(Screenshot grounding data)
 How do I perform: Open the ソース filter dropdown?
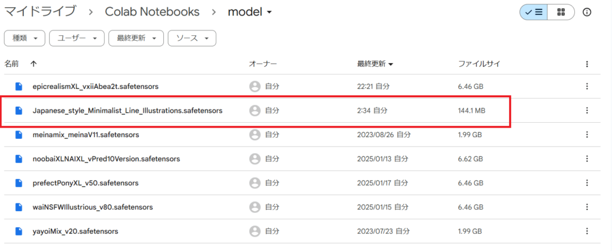[x=192, y=38]
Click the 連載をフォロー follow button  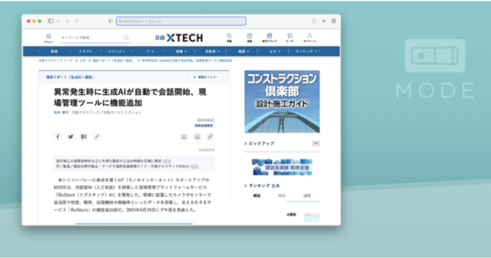click(x=206, y=77)
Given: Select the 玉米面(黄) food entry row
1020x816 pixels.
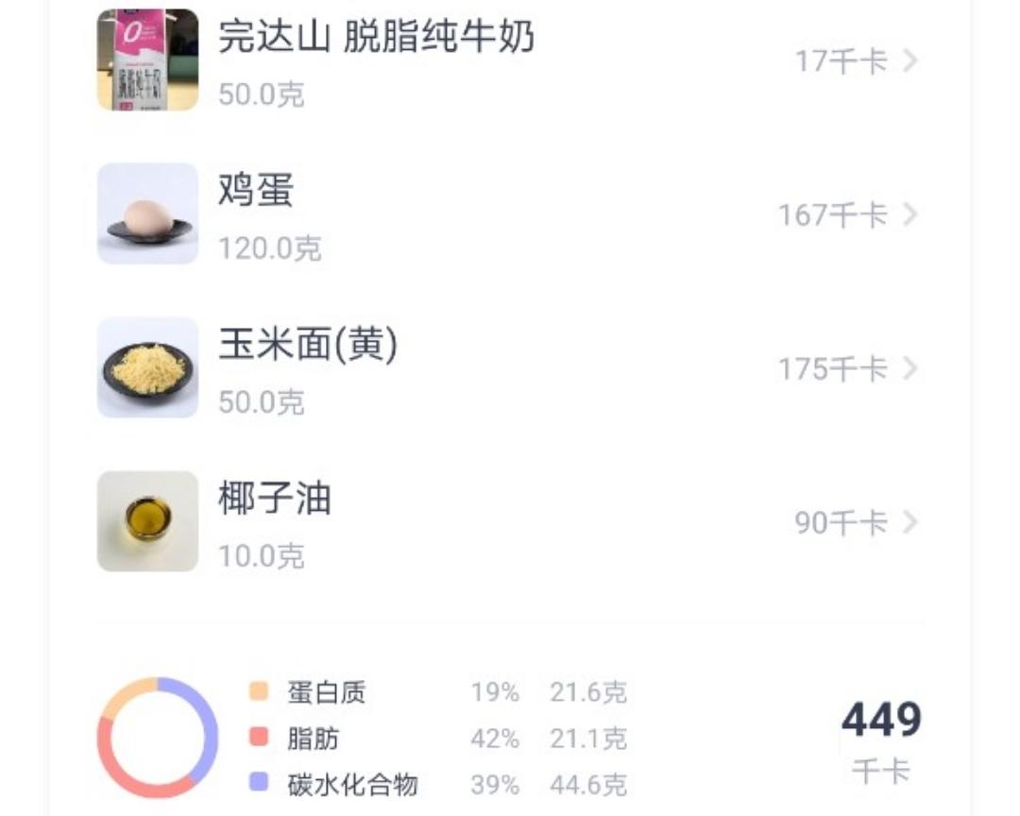Looking at the screenshot, I should click(510, 368).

What to produce: Starting with the line that has "Given: Select the 玉米面(黄) food entry row" and ending with the last line of the records, retype every line exactly and only those lines. Do not include the pictures.

Response:
Given: Select the 玉米面(黄) food entry row
1020x816 pixels.
Looking at the screenshot, I should click(510, 368).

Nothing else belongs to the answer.